Karunesh Kumar Agarwal: Which contemporary poets do you personally believe will be remembered in the coming years and why? 

James Roderick Burns:  For contemporary poets it’s very hard to say.  I read and review numbers of books, pamphlets and anthologies, some of which are excellent and some not.  But until someone has found their voice and had the time to develop overall interests, themes and experience it’s difficult to judge.  I would say the breadth and diversity of current poetry in English – as well as sheer number of magazines and presses across the world – bodes well for producing the next wave of great work.


Karunesh Kumar Agarwal: Has your idea of what poetry is changed since you began writing poems?

James Roderick Burns:  No – only my sense of falling short of what great poets have been able to do.  I know someone like Larkin or Hopkins did not produce masterpieces without great effort, but their work reads as though every word is perfect and could not possibly have been replaced by any other word, in any other order.  Achieving such an effect is all but impossible for the rest of us.

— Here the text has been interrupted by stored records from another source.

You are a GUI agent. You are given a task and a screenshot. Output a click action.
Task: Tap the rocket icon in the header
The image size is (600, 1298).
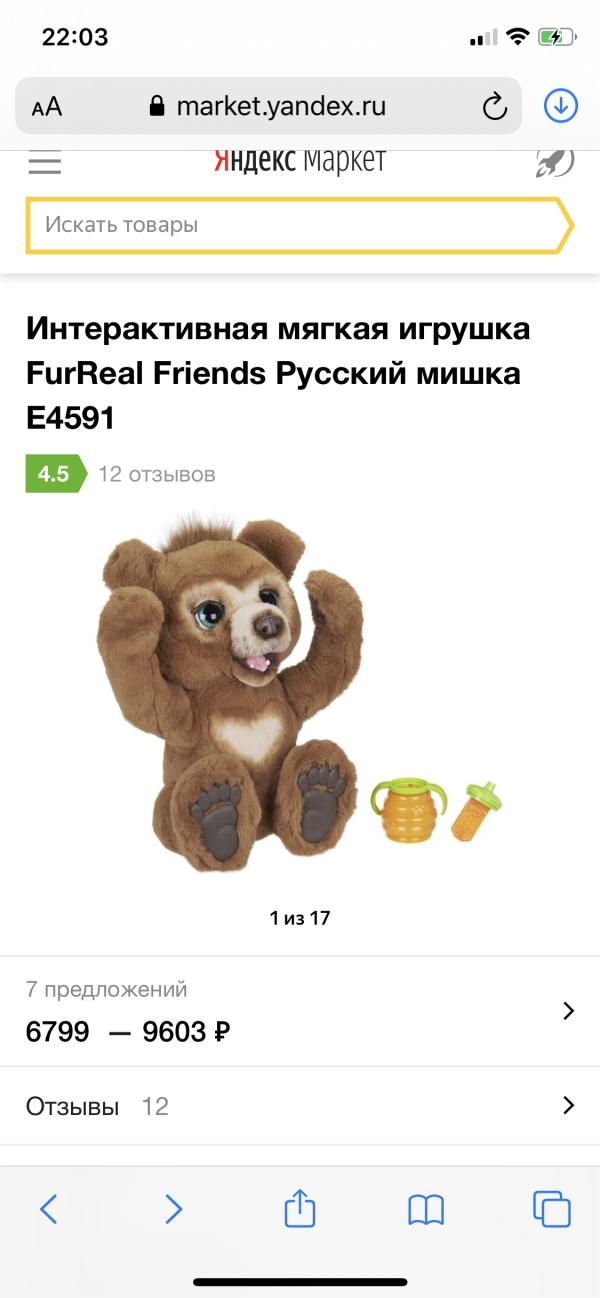[555, 162]
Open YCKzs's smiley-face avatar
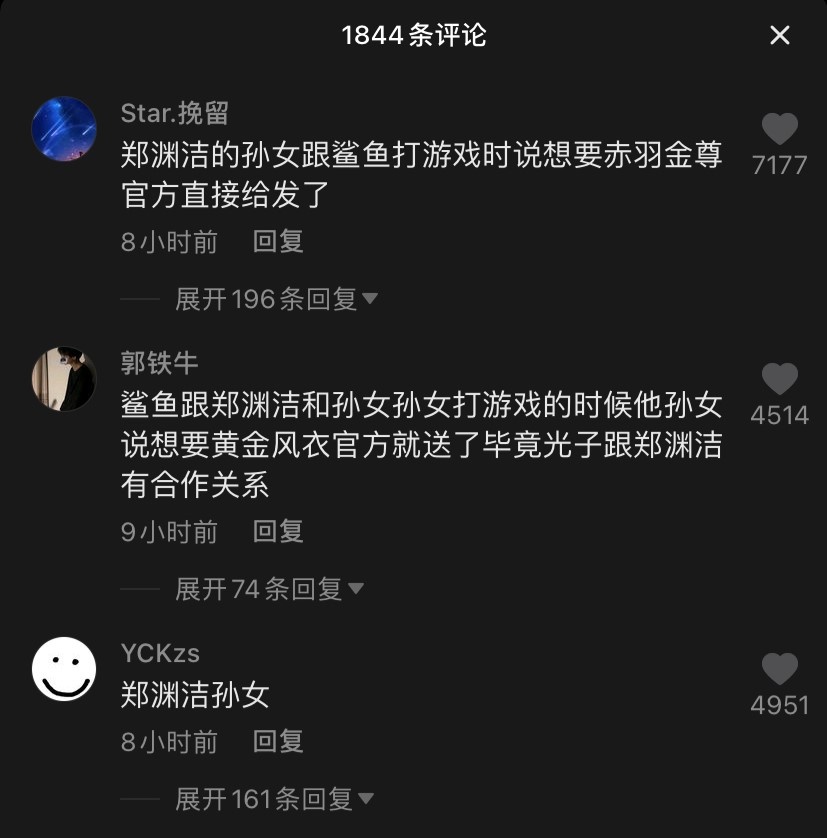Screen dimensions: 827x838 pos(64,669)
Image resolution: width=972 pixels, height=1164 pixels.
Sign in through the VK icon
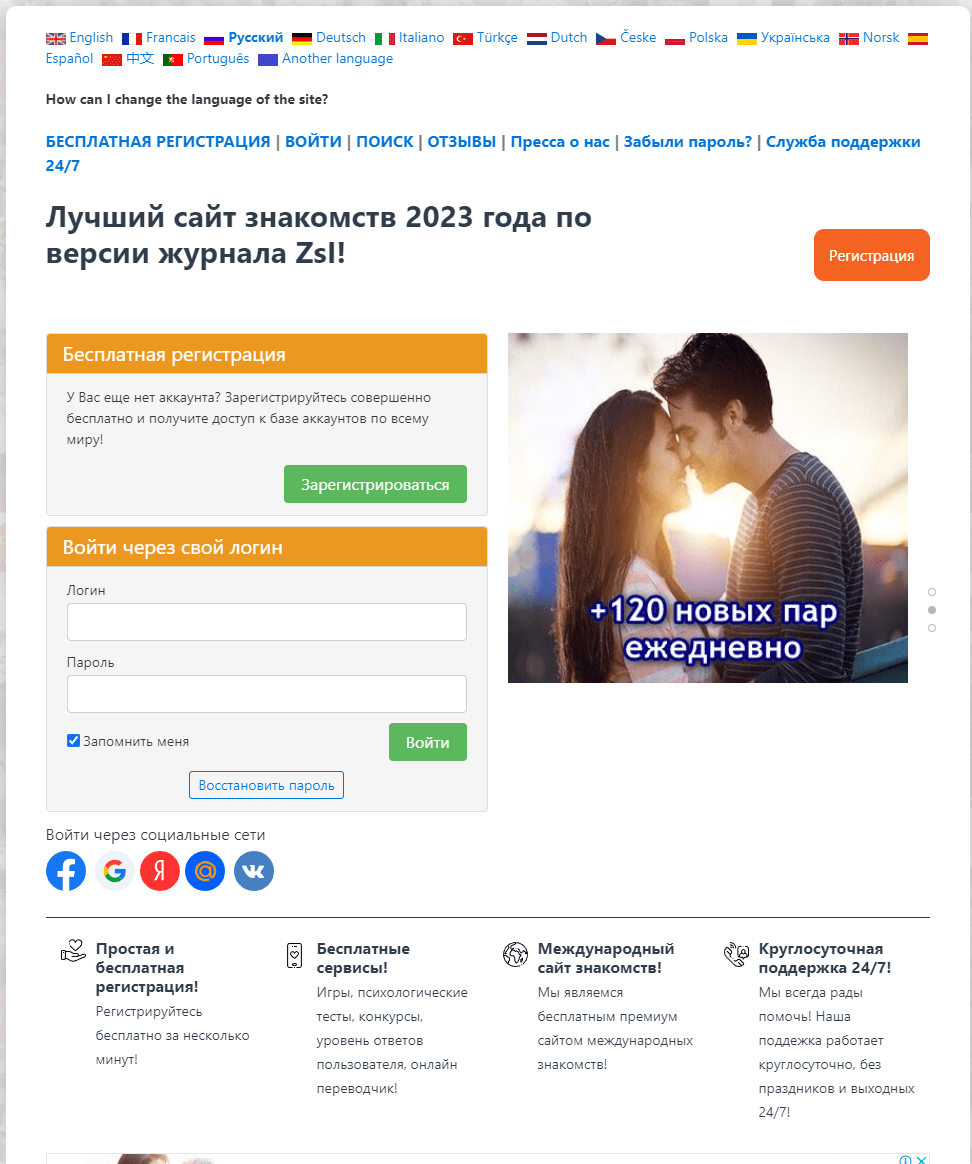click(x=254, y=871)
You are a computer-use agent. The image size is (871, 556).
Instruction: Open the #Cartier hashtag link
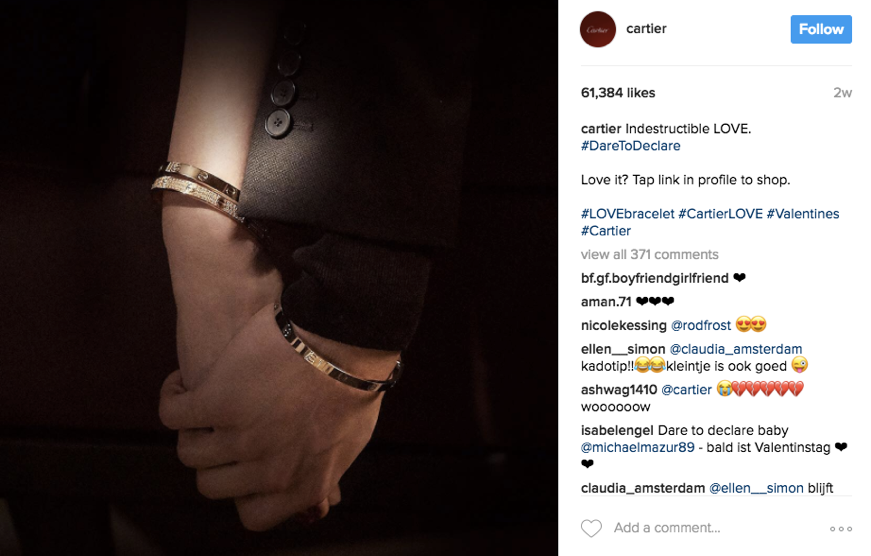(606, 231)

Karunesh Kumar Agarwal: Your poems are based on your personal experience or other things such as facts? 

James Roderick Burns:  They come out of moments of everyday lived experience and things distilled from those moments.  In my previous collection ‘Greetings from Luna Park’, I researched turn-of-the-century Coney Island in New York to ensure the narrative sequences were rooted in the proper detail of the times, but I suspect (as with everyone) what emerges in the end is my own interests and obsessions, and those come directly from experience.


Karunesh Kumar Agarwal: Your experience of writing Haiku.

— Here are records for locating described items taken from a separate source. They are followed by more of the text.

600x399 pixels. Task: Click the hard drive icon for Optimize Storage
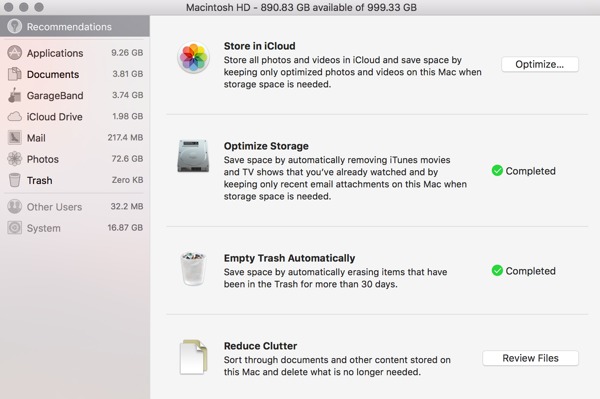(193, 156)
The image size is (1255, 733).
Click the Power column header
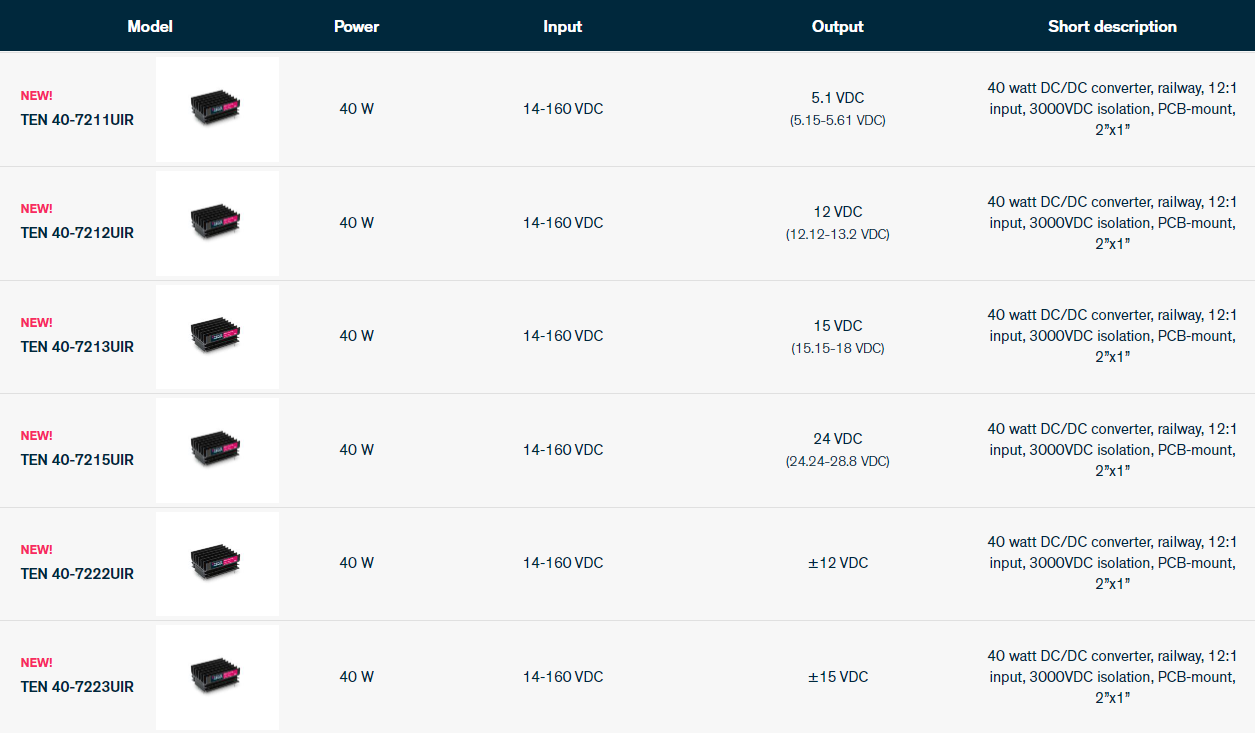pyautogui.click(x=356, y=26)
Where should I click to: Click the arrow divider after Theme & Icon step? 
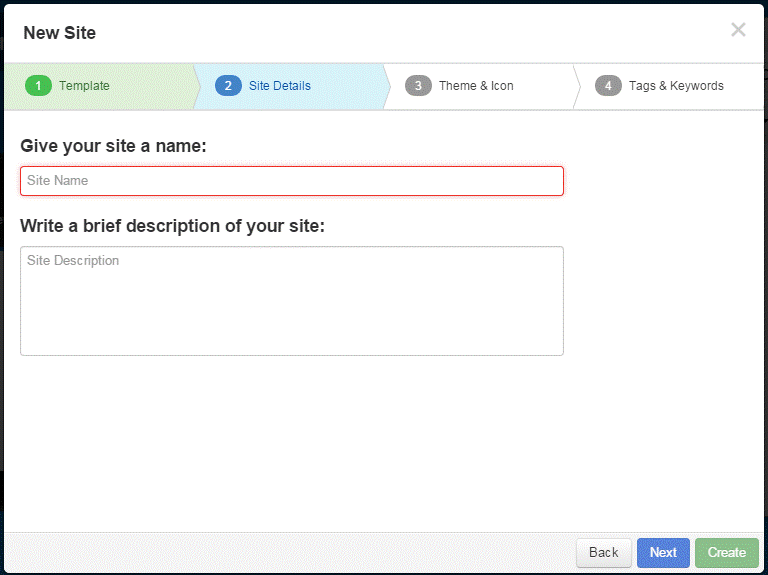point(576,86)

James Roderick Burns:  Challenging, rewarding, frustrating, delightful – depending on how it’s going!


Karunesh Kumar Agarwal: Do you have any advice for other writers?

James Roderick Burns:  Keep at it, every day.  Revise constantly.  After you can no longer see the words on the page, set it aside and come back to it a few weeks later.  Don’t be satisfied with anything less than the absolute best you can produce.  Then send it out and forget it.  That seems to be the only way to make progress with the psychologically-gruelling process of submission.


Karunesh Kumar Agarwal: What is your motivation for writing more?

James Roderick Burns:  I have two novels at the completed first-draft stage (almost 250,000 words between them) and lots of work to do to get them into shape, but miss creating new work when I’m editing.  I feel every day that goes by without actually creating new things, even portions of new things, is less satisfying than it should be.  People often bemoan the number of new books published every year, but there’s a limitless need for good books in the world.  I want to help meet that need.


Karunesh Kumar Agarwal: Thank you very much. 

James Roderick Burns:  Thank you.


James Roderick Burns is the author of a tanka collection, The Salesman's Shoes, and a book of narrative sedoka sequences, Greetings from Luna Park, which explores love and commerce in turn of the century Coney Island.

He has edited a volume of ghost stories, A Gathering Darkness: Thirteen Classic English Ghost Stories, and two poetry anthologies: Still Standen: A Celebration of the Poet's Life and Miracle and Clockwork: The Best of Other Poetry Series Two.

Following a PhD in English at the State University of New York, he returned to the United Kingdom and joined the civil service. He graduated with distinction from Oxford University's MSt in Creative Writing programme and currently serves as Deputy Registrar General for Scotland.